◆ **EXERCISE**
Reproduce the lines of the listing exactly, beginning at the top, until the line with "The width and height of the screenshot is (1568, 709)." has been reproduced too.

◆ **DATASET ENTRIES**
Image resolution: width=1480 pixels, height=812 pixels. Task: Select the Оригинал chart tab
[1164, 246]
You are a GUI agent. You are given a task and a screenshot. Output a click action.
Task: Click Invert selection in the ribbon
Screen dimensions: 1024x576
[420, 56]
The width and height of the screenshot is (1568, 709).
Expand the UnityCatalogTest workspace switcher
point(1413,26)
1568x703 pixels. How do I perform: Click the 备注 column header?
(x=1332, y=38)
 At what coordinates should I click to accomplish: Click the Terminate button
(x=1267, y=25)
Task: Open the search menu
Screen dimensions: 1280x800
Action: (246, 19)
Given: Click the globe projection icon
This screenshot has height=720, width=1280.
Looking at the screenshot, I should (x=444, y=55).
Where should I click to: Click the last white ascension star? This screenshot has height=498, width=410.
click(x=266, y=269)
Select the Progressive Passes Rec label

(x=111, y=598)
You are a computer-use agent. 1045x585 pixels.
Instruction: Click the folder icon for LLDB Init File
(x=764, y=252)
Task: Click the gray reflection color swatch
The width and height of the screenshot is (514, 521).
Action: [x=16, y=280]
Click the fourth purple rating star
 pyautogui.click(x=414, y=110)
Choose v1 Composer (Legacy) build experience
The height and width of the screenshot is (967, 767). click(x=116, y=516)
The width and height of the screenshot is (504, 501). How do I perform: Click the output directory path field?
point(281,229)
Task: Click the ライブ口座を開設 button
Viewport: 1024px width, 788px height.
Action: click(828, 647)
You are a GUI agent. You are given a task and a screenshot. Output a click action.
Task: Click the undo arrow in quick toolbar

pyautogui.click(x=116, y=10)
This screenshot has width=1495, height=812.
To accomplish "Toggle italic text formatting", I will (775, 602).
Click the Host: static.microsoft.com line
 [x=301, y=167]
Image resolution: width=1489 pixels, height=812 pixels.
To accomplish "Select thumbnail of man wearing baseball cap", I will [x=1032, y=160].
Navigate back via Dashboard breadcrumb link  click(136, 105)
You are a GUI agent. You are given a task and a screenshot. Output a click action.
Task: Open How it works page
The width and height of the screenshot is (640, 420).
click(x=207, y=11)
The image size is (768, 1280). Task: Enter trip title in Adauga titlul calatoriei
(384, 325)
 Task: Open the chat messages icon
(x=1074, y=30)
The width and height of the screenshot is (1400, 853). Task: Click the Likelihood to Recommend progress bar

◆ **EXERCISE RESULT**
Image resolution: width=1480 pixels, height=812 pixels. Task: Select the Оригинал chart tab
[1164, 246]
You are a GUI agent. You are given a task and a screenshot. Output a click action.
Task: Click Invert selection in the ribbon
Screen dimensions: 1024x576
[420, 56]
The width and height of the screenshot is (1568, 709).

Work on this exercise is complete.